THE REQUEST: Please reproduce the entries below word for word, beginning at the line that contains "806x403 pixels. How" and continuing through the last entry. Leave the pictures out of your answer.

DATASET EXCERPTS:
* * * * * * * * *
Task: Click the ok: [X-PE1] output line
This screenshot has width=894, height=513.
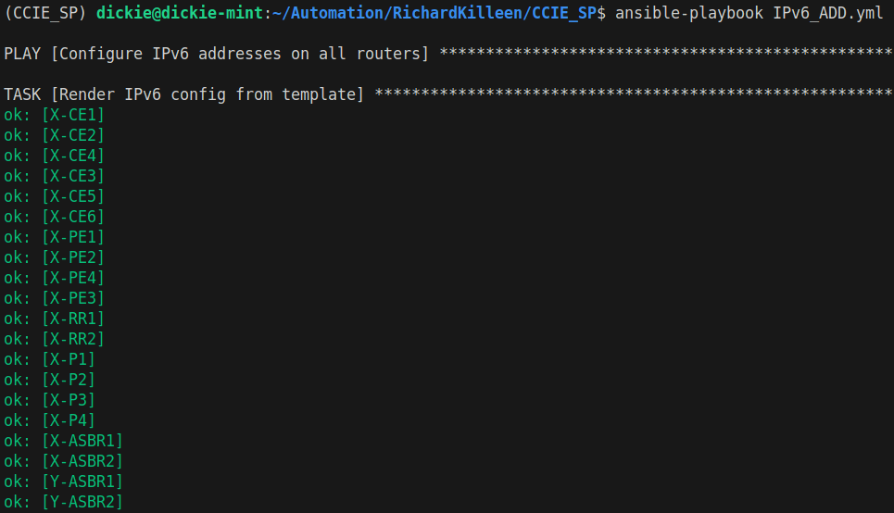Action: coord(54,237)
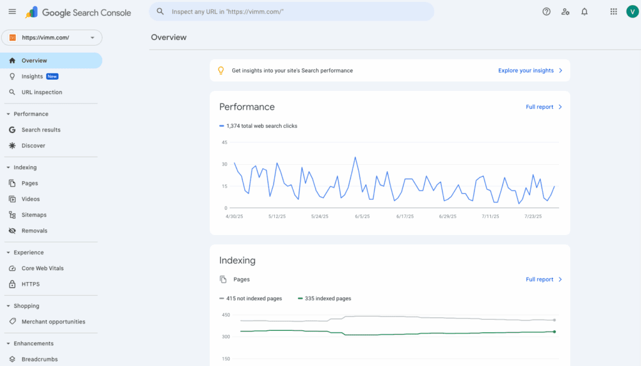Click the Sitemaps icon in sidebar
641x366 pixels.
[x=12, y=215]
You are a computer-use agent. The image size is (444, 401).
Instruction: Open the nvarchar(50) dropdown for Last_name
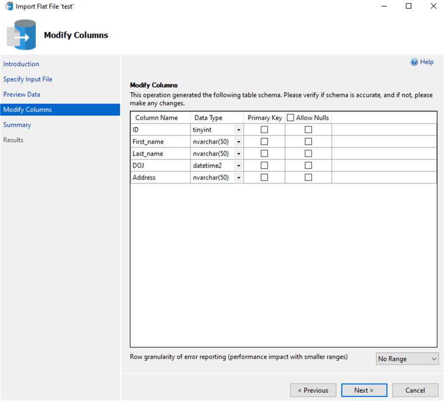pyautogui.click(x=238, y=153)
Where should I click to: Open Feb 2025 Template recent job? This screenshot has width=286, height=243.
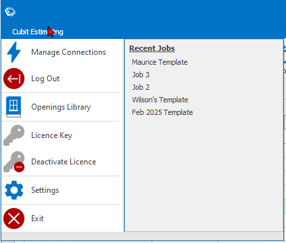[x=162, y=112]

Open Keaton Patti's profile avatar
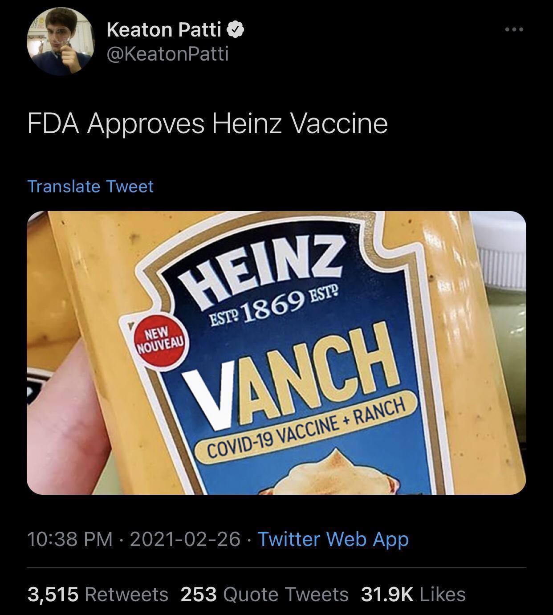61,41
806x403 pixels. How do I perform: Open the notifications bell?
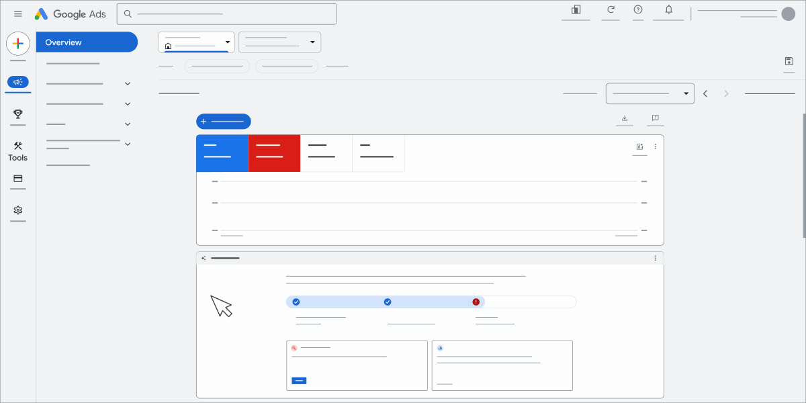(x=668, y=10)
* * * * * * * * *
TASK SOLUTION:
806x403 pixels. How do I perform: Open the notifications bell?
(x=668, y=10)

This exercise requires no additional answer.